True, he stunk up the join last Saturday, but that’s football and that’s life. Trust me, we’ll ALL miss him when he’s gone next season.
Sadly, this was the best defensive outing of the season for the Wolverines, which held Notre Dame to 239 yards in total offense (299 for UM), 14 first downs (19 for Michigan) and 3-of-9 on third-down efficiency (8-of-15 for UM). Led by Jake Ryan, for the most part, the defense rose and made key stops when asked … it couldn’t be asked to do it every single moment of the contest.
You will find this statement difficult to believe, or swallow, but Notre Dame is NOT a better team than Michigan; the Irish are ranked in the 10th this week and really do NOT deserve it. The offense is not explosive, there now exists a quarterback controversy (because, as John Madden says, when you have two starters you have none) and that secondary can be torched by a quality quarterback and some decent blocking.
Except Michigan couldn’t prove that hypothesis on Saturday (Oklahoma should do so in Norman, as well as USC).
I’d like to take a paragraph of two to voice my displeasure with what N(D)BC tires to pass as a professional broadcast. In truth, it is so overtly biased toward Notre Dame as to be nauseating … in all aspects, including the promotions for the respective universities.
The announcers (Tom Hammond, Mike Maycock) might as well dress up in leprechaun uniforms and wear gold and green jackets with the initials “ND” on their backs.
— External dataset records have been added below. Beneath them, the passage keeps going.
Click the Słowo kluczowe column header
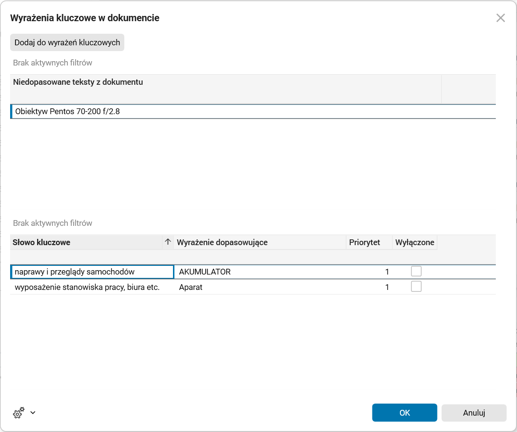(41, 242)
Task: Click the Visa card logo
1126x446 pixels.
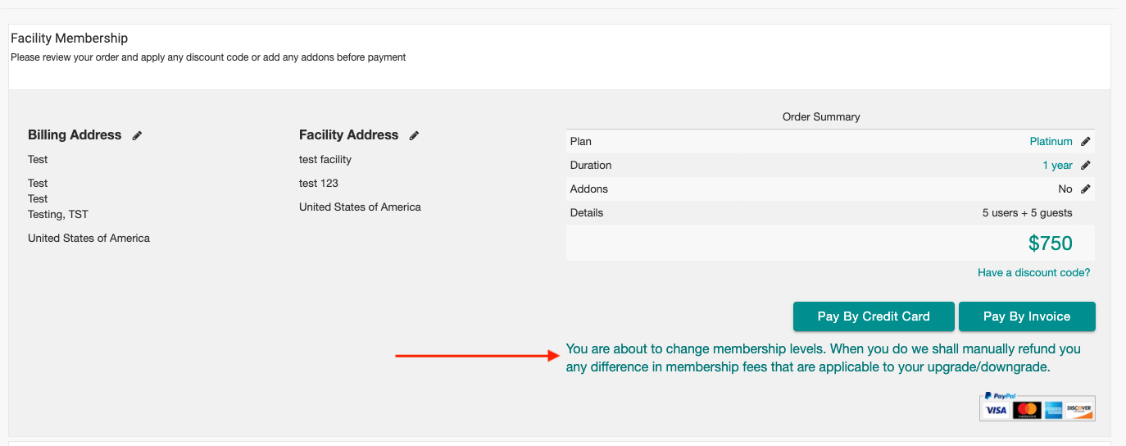Action: click(x=996, y=409)
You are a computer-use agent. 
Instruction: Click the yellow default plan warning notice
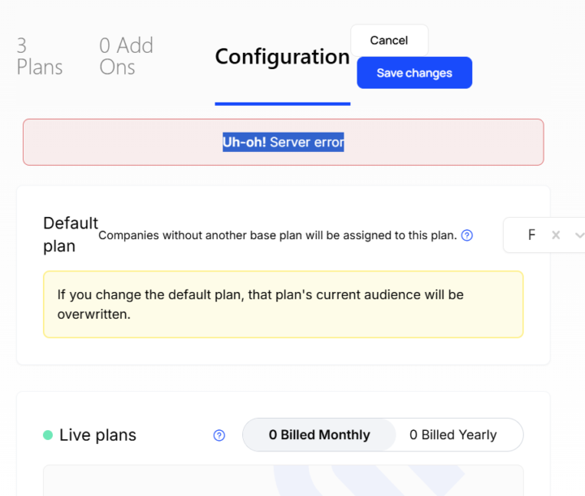coord(284,304)
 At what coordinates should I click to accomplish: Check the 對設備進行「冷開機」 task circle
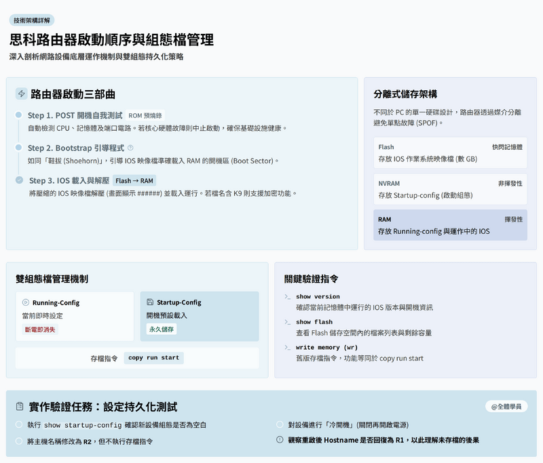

I understand how much NBC pays the school for the rights to broadcast Irish football (although it’s NOT exclusive on the road, only for home games), and that payday is the reason Notre Dame will NEVER join any conference in football (the ACC deal is for all sports BUT football).
I know nothing about Maycock, whoever in the hell he is/was/thinks he should be; his background, his expertise, his previous broadcast experience. But it is COMPLETELY unprofessional to refer to ND players by their first names (as if they were best buddies or Brazilian soccer stars).
On Manti Te’o’s second interception, Maycock was yelping, “It’s Manti! It’s Manti!” You could hear the man crush oozing in his voice and the puppy love he felt for the Irish linebacker. It’s just wrong, my friends, and not the way to conduct a broadcast!
While I was tweeting for Mgotalk during the game, I read more than one tweet from the press box that ND supporters were cheering their heads off, which (if true) is also a violation of journalistic ethics. The press box is reserved for working personnel, not cheerleaders and before EACH NCAA game, an announcement to that effect is made over the public address within the working area.
But when it’s being done on national television, why should the fifth estate be any different? Shameful!
Now, for all its ugliness, there is also a full Big 10 Conference schedule ahead and Michigan receives a (needed) bye week this Saturday to prepare for the Oct. 6 road opener at Purdue (not anyone’s idea of a powerhouse). The Wolverines STILL has a decent path to the Big 10 championship game with only Michigan State and Nebraska as the truest obstacles.
Sparty has proven to be very one-dimensional and the strongest part of the Irish offensive attack, the ground game, was held to 94 yards and a 3.0 per carry average. In fact, Michigan, whose rushing game only made inroads in the second half, outrushed ND 161-94. A one-back offensive attack CAN be properly schemed.
The Michigan State game is at home but Nebraska is the scary road trip (and UM is 0-2 in road encounters thus far). Home games in Lincoln are events onto themselves and the ‘Huskers will be ready to some payback after being embarrassed in Ann Arbor.
But there is no Wisconsin, no Penn State, on the Michigan schedule. Iowa, who beat UM in Iowa City last week, is as weak as day-old dishwater, and Ohio State now sits as the most overrated 4-0 ranked team in the nation; just ahead of the Irish, now ranked 10th, and still NOT as good as its fan base thinks.
However, to capture the team’s goal – to win the Big 10 title – the offense must improve in EVERY area (blocking, catching the ball, running the ball, throwing the ball and turnovers). It’s actually a good thing that Michigan fell out of the Top 25 rankings and all the talk about Robinson capturing the Heisman has ceased; the pressure and the spotlight will be turned off and this off-week can be used to do the work required to be … champions!
There is plenty of time for redemption by Robinson and his offense, as well as the rest of the team. The noxious feeling they taste in their stomachs needs to be turned into anger and action.
It’s time to forget Alabama and Notre Dame and get back to what made all the people take notice – playing Michigan football!
Then all the post-game quotes will want to be heard.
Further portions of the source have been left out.